The two subspecies are M. m. meeki Rothschild & Hartert, 1914, and M. m. proxima Rothschild & Hartert, 1924.

==Description==
Pygmy parrots are the smallest members of the true parrots superfamily. They are fast-moving, emerald-green birds with brilliant flashes of colour. Meek's pygmy parrot has a cap, forehead, nape, and face of mid-brown with a yellow throat and underparts. In M. m. meeki, the yellow colouring extends to the ear coverts, while in M. m. proxima, it also extends as a narrowing band of yellow horizontally above the eyes. In the latter subspecies, the face and nape are a paler brown. The remainder of the plumage is green, slightly darker on the back and wings, and paler on the belly. The beak and large feet are brown.

==Distribution==
Meek's pygmy parrot is known from the Admiralty Islands, a group of eighteen islands in the Bismarck Archipelago to the north of Papua New Guinea.

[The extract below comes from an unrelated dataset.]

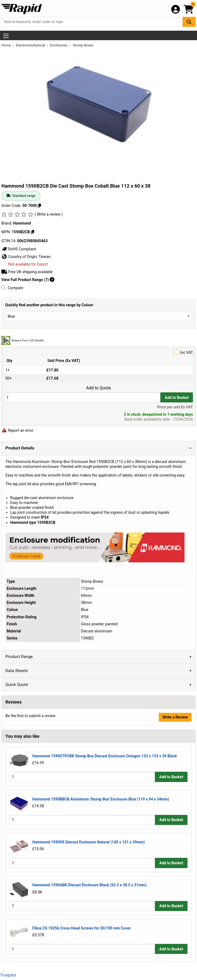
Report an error (17, 430)
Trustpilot (8, 975)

It is said to be common on the islands of Lou and Manus and the population appears to be stable so it is listed as being of "Least Concern" in the IUCN Red List of Threatened Species.

==Biology==
Meek's pygmy parrots have not been much studied. They spend their day clambering about among the foliage of trees using their beaks, large feet, and stiffened tail feathers for support. Their diet is believed to be insects, fungi, lichens, and mosses. Attempts to keep pygmy parrots in captivity have not met with success. This may be due to the birds suffering from stress or to a lack of understanding of their dietary requirements.